I always wonder which one of the modern day technological tools that people hate the most. There are two items that should be at the top of almost everybody’s list: email and spreadsheets. Email is dead cheap, it works well until people decide to get lazy and there is always a lot of innovation happening in that domain all the time.
Spreadsheets on the other hand are a symbol of monotony and boredom. They stand right next to PowerPoint presentation slides when it comes to creativity killing potential. Sadly, there isn’t a better way to consolidate numbers.
Viz audaciously tries to take on spreadsheets when in comes to interpreting numbers to your audience. How far can this app go given the limited screen real estate and resources of a smartphone?
Creating a Slide
Following the footsteps of the new breed of apps, Viz sports a flat design. It’s actually a simple app in the first place. Create a slide and input the numbers you have into the app and you will get a gorgeous presentation with colorful charts.
There isn’t a help wizard or helpful tooltips to guide the user along. It would benefit Viz to have either of the two to help cut down the learning curve of professionals that the app targets.
The workflow is simple and straightforward, largely because there aren’t a gamut features akin to a spreadsheet or presentation creation app. You can kickstart the process by giving the project a title and adding labels.
Speaking about the title, the app is in a persistent uppercase mode at all times. It’s extremely annoying to tap the shift key to input lowercase letters. Thankfully, it wasn’t as excruciating when it came to creating the labels.
Before we proceed, I have a word of caution for you: do not jump between apps when you are creating a slide. All the data you enter is gone as soon as the app moves into the background. This is totally unacceptable and is a bug that needs to fixed ASAP.
Besides, when you have a handful of labels and the keyboard is up when you are entering data, it’s not possible to scroll beyond the labels on display. I had to dismiss the keyboard by tapping on the screen, scrolling down and then start to enter data. Surefire quirks to land coveted one-star reviews!
Charts and Graphs
I got out of the grumpy mood after seeing the charts and graphs in the offing. There are five of them in total, and they all look impeccable. Tap on the type of chart you prefer and your numbers are all now represented in a format that’s easy to comprehend. For most part, the charts look professional and you can definitely send them across to a client with confidence.

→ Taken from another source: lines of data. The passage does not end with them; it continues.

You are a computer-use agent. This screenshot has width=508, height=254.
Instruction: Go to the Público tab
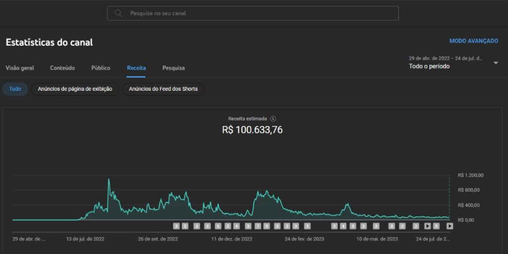[x=101, y=68]
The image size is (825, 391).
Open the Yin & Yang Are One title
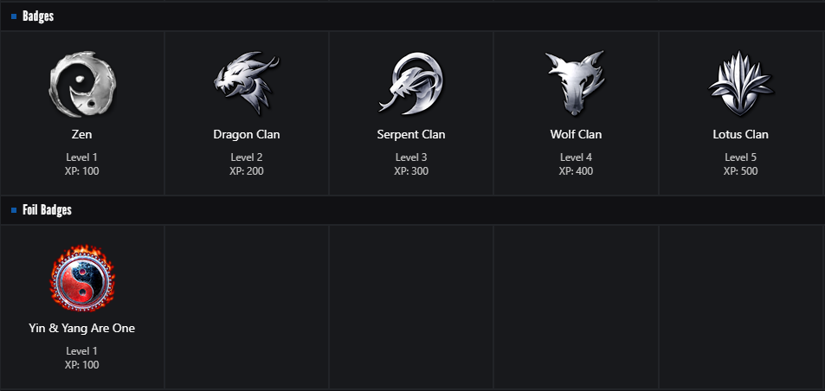point(82,329)
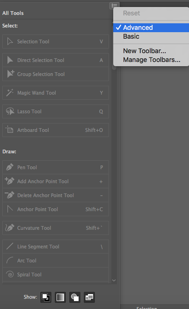Viewport: 189px width, 309px height.
Task: Click the scroll-down chevron of tools list
Action: pyautogui.click(x=114, y=280)
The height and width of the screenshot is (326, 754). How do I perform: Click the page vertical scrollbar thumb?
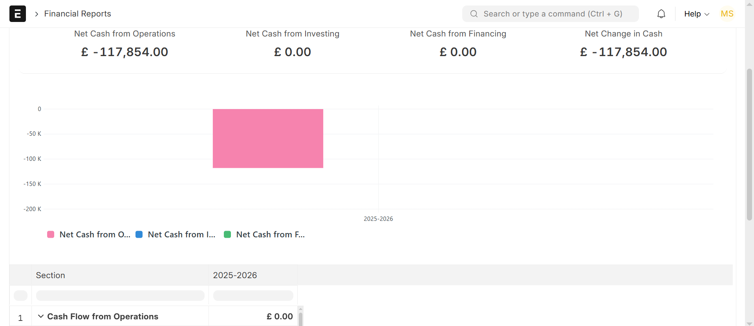click(x=749, y=144)
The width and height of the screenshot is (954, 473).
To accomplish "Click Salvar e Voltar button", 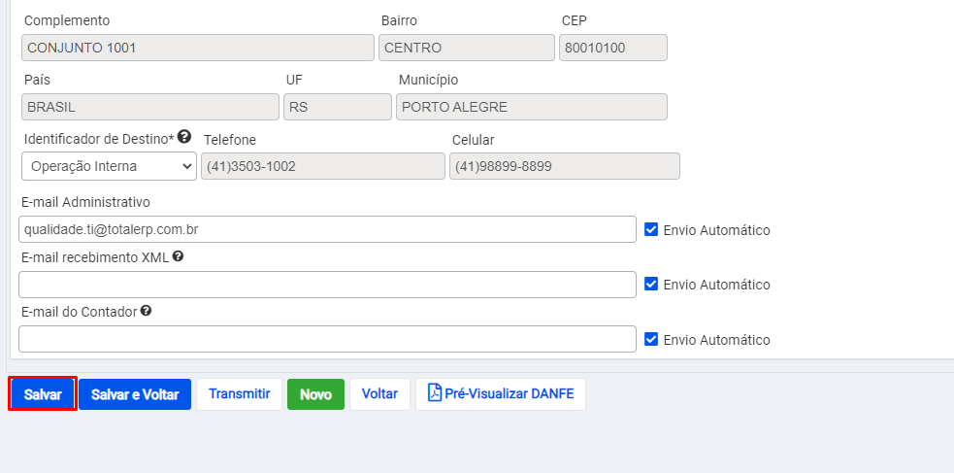I will pos(135,394).
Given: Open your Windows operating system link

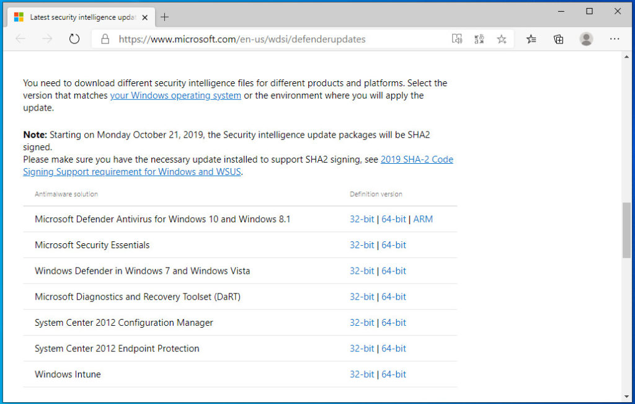Looking at the screenshot, I should coord(175,95).
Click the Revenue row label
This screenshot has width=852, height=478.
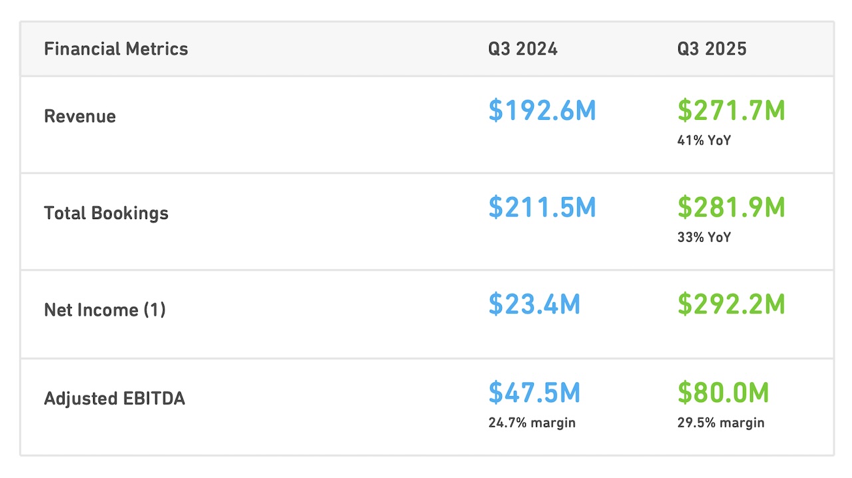tap(80, 116)
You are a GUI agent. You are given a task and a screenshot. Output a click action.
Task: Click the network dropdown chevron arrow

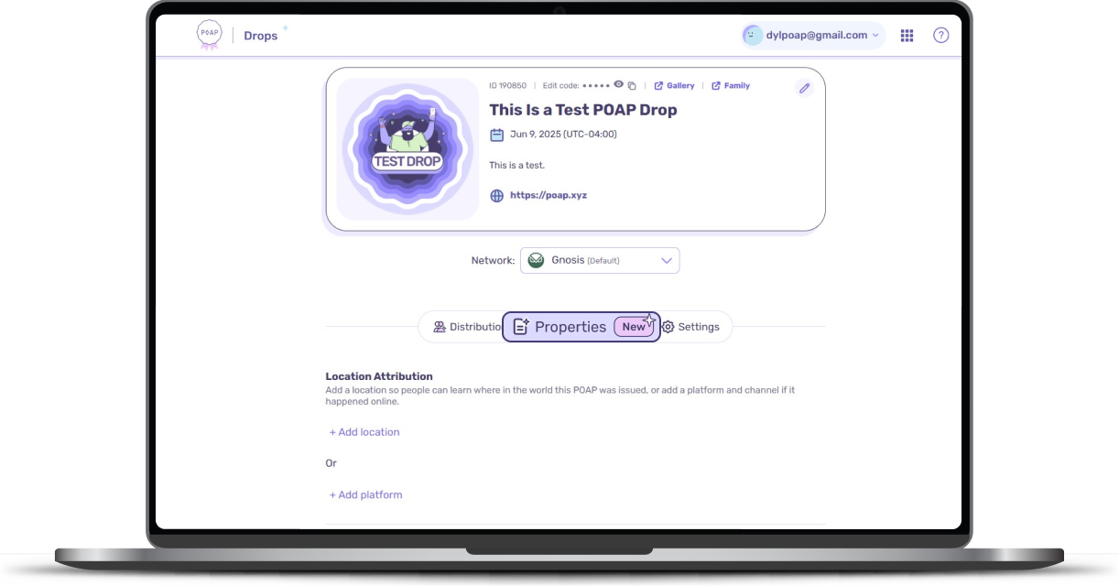click(667, 260)
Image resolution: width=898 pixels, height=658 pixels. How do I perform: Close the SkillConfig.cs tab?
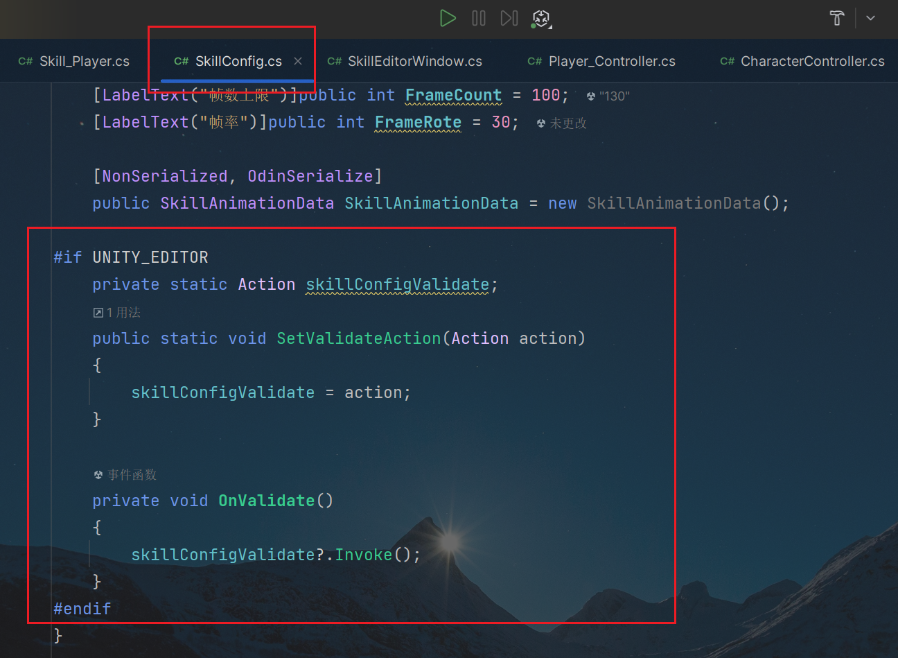[298, 61]
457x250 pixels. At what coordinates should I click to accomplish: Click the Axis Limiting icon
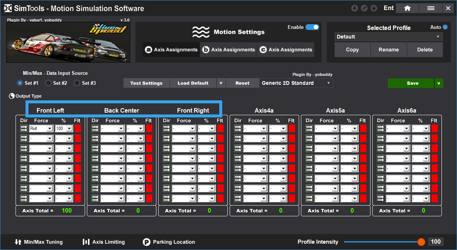pos(86,242)
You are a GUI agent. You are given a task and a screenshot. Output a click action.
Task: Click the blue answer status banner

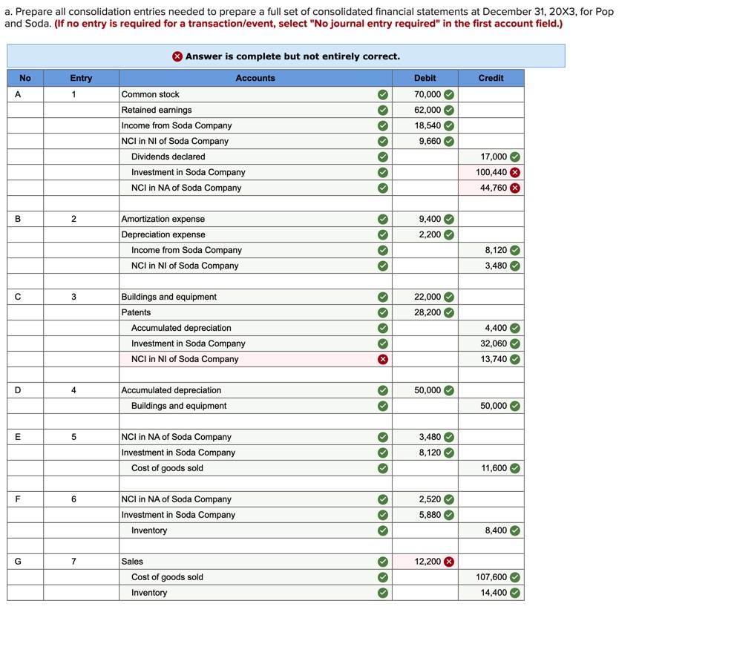click(285, 56)
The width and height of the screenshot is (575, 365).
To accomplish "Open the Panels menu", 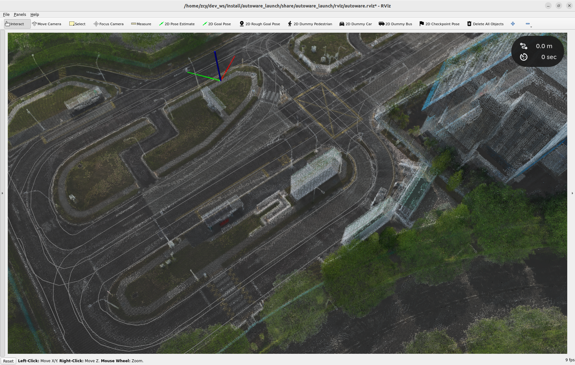I will click(x=20, y=15).

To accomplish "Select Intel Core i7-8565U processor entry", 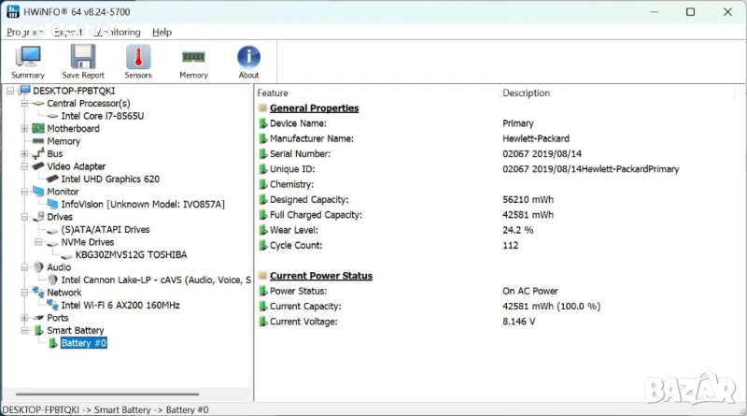I will (x=102, y=116).
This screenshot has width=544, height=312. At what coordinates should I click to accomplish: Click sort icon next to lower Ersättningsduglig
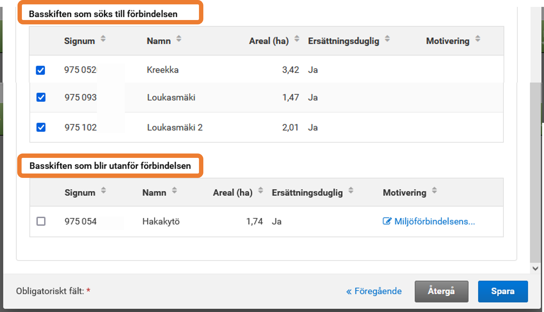[351, 191]
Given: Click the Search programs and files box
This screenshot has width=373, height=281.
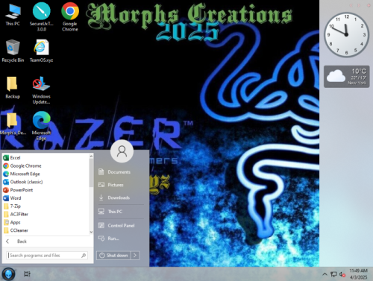Looking at the screenshot, I should pos(47,255).

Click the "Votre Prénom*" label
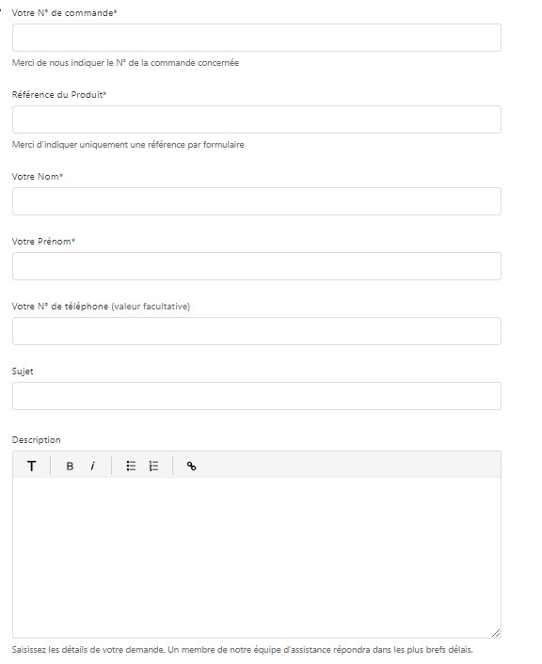(x=43, y=242)
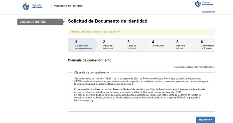
Task: Select step 1 Claúsula de consentimiento
Action: pos(81,45)

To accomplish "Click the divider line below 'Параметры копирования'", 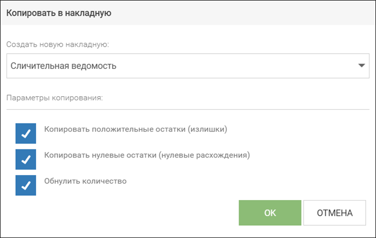I will pos(188,109).

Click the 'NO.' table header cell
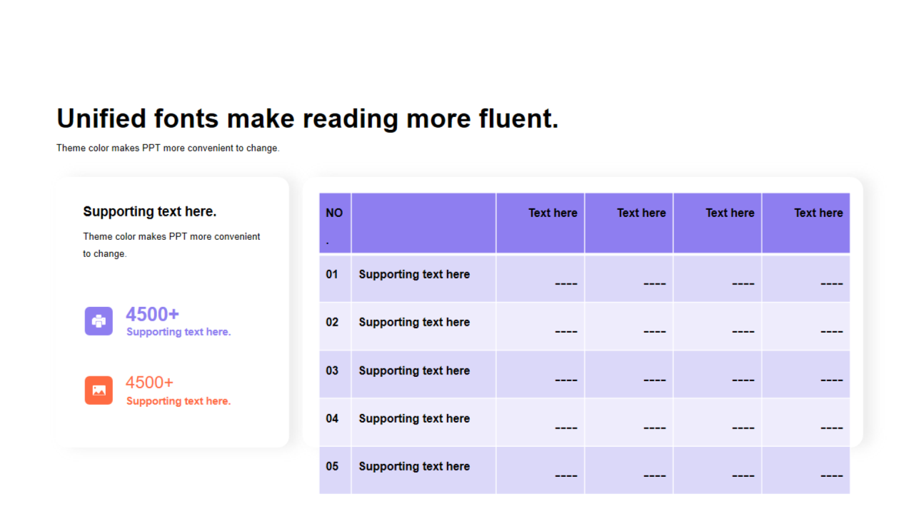pyautogui.click(x=334, y=223)
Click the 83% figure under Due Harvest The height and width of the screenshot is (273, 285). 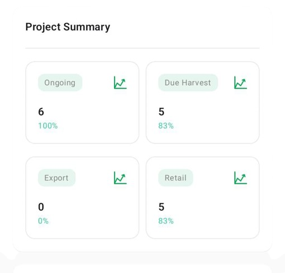(166, 126)

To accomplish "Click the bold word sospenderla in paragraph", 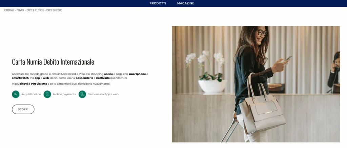I will pos(84,78).
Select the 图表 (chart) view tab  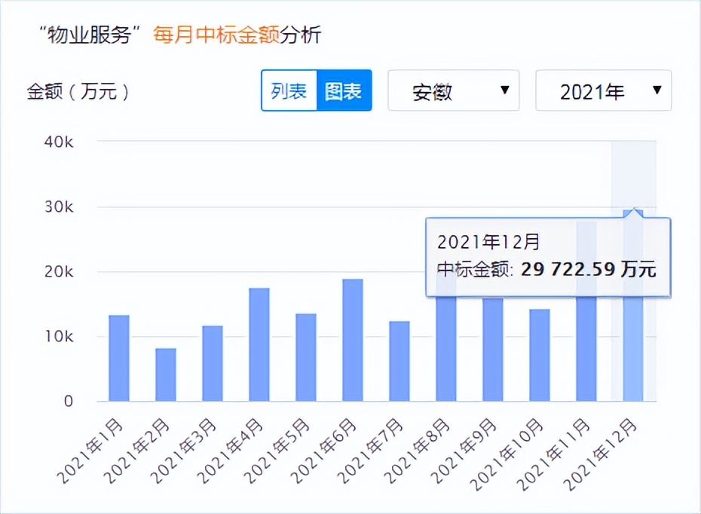344,90
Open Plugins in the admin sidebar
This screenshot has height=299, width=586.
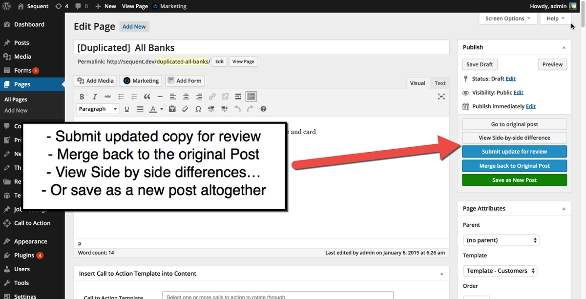(x=24, y=255)
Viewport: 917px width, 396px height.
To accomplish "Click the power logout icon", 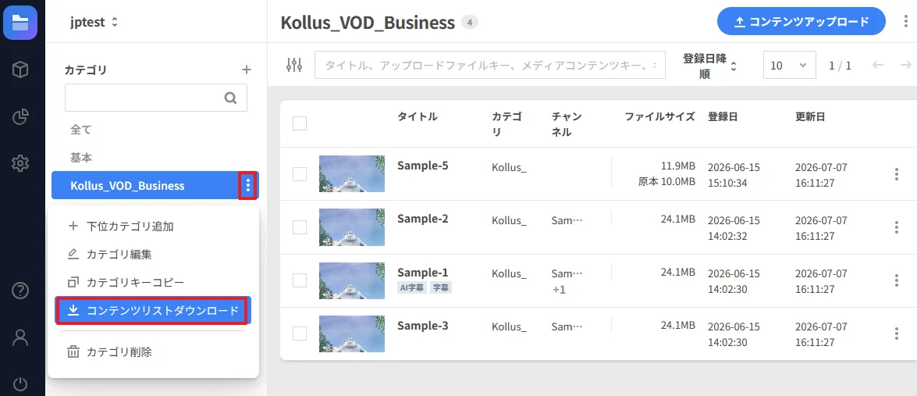I will [20, 384].
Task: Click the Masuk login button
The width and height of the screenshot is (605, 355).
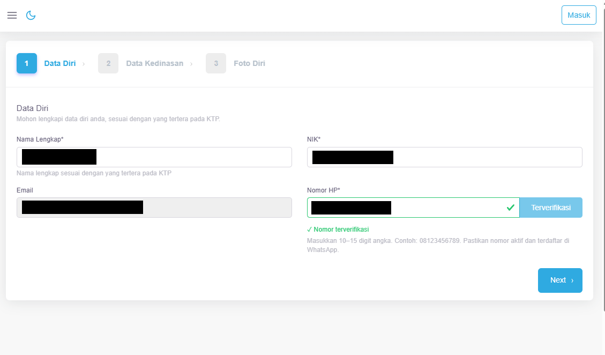Action: (579, 15)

The choice of colors are limited to just five different themes right now, and the absence of a custom color scheme is jarring.
The problem with Viz is that it’s way too simplistic; it doesn’t do anything beyond the basics. The concept of “a simple app” doesn’t fit Viz. It costs $1.99. Even free apps are rocking color palettes like skittles and you don’t get that option in a charts and graphs app? Also, the use cases of the charts created by the app are fairly limiting.
I admired the speed and efficiency of the app, though. Even mainstream apps developed by the likes of Google, Facebook and Twitter stutter a lot before the entire app loads. Viz created charts without any noticeable lag and even with a crazy combination of chart types and color schemes the charts rendered instantly. A bonus brownie point for that!
Social sharing part of the equation is covered comprehensively. You can also export the chart as an image to the camera roll and directly mail it across to someone. Once you are done, you can archive the slide or discard it. Archived slides can be accessed from the launch screen and they can be re edited as well.
The developer claims they’re going against spreadsheets. After using it for a while, I can only partly agree with this claim. The app without doubt makes sense of the numbers you feed to it, but I would love to see Viz get past the basic side-by-side comparison chart and start tackling a bit more complex options. This is a fairly uncharted domain and there definitely is so much money on the table for that perfect app.
It has a real potential to give PowerPoint a run for its money, though. But that is a distant dream that can’t materialize by just being a mobile app. I wish Viz would expand to the iPad and eventually to OS X in the days to come.
Viz is a brave new attempt at slaying the evil dragon that is spreadsheet. A tiny attempt if you ask me, but Viz has a great headstart!